[Records from a dataset]
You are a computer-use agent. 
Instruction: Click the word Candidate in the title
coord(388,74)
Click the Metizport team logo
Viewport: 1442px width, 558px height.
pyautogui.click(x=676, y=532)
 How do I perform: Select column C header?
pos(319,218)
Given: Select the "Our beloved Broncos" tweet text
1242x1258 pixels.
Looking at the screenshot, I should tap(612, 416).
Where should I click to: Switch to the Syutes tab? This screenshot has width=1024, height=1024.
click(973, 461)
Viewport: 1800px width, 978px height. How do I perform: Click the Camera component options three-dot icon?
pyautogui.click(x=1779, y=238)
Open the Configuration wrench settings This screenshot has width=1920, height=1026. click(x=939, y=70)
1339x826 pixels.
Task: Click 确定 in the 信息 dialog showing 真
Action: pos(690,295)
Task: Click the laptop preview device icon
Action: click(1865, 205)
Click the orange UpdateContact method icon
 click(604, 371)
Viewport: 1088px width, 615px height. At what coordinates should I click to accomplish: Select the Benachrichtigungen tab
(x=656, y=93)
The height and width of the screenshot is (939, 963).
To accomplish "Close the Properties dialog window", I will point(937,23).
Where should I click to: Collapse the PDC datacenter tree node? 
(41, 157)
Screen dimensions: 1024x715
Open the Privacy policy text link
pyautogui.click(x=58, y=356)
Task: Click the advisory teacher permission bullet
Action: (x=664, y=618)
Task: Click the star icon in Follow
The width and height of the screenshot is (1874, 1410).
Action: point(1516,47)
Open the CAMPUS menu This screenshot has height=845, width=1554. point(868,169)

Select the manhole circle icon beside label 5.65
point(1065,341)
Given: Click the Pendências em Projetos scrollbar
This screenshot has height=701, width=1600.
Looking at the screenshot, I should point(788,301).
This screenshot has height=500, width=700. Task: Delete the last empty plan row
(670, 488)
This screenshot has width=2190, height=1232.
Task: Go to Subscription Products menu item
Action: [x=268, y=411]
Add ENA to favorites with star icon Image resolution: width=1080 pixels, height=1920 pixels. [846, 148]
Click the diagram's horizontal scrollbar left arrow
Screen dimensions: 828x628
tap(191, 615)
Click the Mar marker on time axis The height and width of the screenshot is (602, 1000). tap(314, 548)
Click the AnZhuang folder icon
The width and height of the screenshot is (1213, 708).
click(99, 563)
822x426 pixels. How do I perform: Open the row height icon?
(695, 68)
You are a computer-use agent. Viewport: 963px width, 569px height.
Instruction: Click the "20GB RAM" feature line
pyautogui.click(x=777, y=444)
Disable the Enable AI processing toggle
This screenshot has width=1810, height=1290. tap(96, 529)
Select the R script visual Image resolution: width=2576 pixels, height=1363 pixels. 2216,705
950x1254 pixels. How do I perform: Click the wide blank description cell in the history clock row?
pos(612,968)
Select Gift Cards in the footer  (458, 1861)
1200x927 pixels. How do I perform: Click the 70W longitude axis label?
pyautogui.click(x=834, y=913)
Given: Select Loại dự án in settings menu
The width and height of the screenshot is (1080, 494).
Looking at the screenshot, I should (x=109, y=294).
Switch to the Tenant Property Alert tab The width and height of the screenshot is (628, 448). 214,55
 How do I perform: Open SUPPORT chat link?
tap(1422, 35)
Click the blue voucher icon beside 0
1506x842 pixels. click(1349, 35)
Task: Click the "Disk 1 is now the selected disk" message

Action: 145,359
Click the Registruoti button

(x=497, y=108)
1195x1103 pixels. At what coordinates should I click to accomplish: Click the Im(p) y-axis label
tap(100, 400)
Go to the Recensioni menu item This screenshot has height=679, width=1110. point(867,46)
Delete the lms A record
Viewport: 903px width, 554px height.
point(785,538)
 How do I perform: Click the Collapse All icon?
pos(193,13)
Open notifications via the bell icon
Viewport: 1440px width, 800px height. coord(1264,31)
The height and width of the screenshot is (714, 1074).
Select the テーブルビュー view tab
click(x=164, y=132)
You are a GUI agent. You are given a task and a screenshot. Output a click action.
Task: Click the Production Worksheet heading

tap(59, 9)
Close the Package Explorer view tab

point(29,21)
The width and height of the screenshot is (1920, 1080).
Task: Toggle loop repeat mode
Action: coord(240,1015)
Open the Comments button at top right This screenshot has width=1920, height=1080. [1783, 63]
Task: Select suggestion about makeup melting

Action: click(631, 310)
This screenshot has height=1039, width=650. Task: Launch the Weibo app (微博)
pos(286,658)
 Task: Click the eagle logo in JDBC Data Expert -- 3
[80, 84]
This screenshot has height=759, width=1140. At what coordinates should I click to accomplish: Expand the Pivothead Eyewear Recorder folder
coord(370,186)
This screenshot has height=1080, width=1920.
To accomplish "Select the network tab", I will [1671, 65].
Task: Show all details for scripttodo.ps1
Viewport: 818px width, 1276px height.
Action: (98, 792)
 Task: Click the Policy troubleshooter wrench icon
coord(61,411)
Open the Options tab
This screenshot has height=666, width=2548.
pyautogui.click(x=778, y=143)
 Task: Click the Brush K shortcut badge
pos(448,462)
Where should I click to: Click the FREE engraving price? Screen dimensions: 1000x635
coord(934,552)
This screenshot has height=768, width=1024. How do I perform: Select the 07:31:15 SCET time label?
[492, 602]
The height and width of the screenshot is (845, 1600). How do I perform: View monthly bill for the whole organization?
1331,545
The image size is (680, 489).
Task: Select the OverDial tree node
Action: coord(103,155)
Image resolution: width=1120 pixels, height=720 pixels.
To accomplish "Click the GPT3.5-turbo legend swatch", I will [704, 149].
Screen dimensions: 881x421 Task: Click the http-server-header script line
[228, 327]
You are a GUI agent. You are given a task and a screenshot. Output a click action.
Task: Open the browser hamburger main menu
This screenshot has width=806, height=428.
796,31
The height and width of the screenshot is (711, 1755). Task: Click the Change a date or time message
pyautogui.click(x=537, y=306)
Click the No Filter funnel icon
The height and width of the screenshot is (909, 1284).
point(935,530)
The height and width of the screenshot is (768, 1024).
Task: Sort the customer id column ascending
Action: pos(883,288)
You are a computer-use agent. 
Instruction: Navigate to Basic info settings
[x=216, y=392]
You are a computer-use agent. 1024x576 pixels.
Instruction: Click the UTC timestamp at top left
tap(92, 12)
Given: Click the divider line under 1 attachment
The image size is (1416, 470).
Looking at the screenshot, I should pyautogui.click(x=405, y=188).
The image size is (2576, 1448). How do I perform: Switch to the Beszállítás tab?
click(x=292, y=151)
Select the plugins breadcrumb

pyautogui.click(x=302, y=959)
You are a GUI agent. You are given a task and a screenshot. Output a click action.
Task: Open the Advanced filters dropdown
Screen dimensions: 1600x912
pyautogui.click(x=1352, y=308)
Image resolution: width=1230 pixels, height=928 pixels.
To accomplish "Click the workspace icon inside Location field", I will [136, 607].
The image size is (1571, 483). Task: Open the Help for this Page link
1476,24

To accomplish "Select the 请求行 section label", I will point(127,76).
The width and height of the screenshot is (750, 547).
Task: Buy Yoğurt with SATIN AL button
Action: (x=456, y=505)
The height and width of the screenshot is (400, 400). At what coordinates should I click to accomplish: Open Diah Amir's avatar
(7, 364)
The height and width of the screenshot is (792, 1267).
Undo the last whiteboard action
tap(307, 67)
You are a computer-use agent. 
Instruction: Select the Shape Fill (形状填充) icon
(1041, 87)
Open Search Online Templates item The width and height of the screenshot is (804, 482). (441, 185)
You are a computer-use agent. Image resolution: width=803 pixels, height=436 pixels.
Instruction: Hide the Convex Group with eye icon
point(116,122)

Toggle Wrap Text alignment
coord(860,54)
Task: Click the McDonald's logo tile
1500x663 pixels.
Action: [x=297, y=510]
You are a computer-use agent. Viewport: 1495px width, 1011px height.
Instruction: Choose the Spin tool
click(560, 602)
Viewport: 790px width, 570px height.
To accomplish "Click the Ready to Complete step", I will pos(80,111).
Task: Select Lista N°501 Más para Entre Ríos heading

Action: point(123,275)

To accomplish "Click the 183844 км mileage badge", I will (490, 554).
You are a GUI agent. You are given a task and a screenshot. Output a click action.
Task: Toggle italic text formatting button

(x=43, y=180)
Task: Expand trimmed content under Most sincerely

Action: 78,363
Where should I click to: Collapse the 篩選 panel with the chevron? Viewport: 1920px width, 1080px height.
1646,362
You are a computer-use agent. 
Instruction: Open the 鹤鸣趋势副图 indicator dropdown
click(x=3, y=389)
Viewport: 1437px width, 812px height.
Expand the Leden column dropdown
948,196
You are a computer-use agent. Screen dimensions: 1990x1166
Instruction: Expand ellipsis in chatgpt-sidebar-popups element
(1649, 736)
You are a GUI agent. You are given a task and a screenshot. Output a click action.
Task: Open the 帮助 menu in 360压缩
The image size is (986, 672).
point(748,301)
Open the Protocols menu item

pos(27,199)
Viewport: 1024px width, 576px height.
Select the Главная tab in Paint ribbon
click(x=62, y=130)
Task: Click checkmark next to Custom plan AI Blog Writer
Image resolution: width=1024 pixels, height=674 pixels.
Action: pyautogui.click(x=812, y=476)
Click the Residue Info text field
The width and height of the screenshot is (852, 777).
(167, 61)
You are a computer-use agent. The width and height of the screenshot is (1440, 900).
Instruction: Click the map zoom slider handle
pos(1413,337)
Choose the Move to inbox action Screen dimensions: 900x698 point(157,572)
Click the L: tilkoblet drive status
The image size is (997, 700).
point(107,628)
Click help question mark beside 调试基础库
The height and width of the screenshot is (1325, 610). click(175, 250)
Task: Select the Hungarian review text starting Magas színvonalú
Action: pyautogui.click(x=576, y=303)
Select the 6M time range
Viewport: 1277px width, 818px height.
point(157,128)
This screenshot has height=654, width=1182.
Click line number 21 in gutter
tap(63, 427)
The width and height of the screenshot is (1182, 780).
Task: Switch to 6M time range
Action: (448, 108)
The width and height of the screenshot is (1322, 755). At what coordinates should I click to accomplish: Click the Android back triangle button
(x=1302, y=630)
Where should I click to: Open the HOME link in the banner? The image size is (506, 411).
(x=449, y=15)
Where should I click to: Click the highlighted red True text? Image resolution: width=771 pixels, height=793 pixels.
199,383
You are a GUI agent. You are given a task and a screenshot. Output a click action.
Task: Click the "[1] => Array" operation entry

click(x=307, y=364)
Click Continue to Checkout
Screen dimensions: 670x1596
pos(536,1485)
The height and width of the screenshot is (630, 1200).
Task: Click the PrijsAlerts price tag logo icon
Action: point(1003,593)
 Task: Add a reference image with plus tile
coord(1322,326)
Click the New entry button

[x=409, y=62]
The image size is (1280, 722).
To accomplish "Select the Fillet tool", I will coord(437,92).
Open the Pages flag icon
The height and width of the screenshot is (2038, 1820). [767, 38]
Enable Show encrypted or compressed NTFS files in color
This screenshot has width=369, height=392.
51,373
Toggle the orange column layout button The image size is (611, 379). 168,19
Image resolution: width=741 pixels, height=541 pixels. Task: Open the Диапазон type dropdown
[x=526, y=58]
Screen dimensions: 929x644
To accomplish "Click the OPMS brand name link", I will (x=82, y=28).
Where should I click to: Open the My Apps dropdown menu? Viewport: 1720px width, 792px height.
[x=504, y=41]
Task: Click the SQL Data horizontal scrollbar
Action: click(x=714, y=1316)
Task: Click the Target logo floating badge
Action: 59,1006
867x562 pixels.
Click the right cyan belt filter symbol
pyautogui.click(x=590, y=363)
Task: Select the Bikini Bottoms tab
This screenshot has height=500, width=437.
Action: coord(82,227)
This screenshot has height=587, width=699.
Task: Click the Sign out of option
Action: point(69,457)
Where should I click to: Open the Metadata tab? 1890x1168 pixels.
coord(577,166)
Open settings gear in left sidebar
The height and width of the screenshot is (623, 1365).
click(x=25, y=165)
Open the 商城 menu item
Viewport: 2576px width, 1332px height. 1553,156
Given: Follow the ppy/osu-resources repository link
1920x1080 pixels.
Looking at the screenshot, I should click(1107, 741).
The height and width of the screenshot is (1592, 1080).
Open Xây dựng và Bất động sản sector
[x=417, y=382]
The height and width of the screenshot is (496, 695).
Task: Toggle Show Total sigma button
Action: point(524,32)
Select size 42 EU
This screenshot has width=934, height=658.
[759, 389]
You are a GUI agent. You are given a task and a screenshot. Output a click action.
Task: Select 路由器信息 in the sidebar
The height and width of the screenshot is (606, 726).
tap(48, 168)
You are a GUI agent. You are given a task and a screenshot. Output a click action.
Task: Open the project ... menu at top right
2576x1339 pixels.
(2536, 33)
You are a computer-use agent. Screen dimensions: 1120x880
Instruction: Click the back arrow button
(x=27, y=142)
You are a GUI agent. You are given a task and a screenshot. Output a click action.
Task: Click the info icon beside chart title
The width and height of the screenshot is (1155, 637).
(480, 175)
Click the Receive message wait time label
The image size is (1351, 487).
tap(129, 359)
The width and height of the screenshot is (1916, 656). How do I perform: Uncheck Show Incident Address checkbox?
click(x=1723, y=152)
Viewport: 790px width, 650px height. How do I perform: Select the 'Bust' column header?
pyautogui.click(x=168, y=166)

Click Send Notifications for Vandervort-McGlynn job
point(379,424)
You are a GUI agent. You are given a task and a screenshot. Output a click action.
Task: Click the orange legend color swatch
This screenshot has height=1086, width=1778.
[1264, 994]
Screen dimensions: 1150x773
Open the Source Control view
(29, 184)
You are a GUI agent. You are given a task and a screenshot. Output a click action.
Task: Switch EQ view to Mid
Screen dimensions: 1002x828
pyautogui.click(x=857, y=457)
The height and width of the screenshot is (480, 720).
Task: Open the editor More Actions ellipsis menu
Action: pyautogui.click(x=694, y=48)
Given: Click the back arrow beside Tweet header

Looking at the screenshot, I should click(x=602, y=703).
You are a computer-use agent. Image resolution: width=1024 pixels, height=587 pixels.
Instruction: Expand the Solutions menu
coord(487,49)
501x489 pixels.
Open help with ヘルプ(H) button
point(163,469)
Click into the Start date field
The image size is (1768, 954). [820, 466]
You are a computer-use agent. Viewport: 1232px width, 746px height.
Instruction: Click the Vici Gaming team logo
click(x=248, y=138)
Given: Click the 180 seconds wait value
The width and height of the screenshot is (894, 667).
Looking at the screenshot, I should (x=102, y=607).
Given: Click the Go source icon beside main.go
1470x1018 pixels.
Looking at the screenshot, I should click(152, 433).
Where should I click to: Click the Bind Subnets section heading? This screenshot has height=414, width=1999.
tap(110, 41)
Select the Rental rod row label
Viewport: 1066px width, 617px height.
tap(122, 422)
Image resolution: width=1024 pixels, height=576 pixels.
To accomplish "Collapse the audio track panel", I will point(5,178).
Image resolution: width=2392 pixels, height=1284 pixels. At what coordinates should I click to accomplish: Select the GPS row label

Stated exercise:
Copy the stretch of records from the line containing "Open Search Online" through the line containing "click(560, 602)", swapping every "computer-use agent" for "desktop assistant" and leaving everything else untouched.

Result for this task:
Open Search Online Templates item The width and height of the screenshot is (804, 482). (441, 185)
You are a desktop assistant. Image resolution: width=803 pixels, height=436 pixels.
Instruction: Hide the Convex Group with eye icon
point(116,122)

Toggle Wrap Text alignment
coord(860,54)
Task: Click the McDonald's logo tile
1500x663 pixels.
Action: [x=297, y=510]
You are a desktop assistant. Viewport: 1495px width, 1011px height.
Instruction: Choose the Spin tool
click(560, 602)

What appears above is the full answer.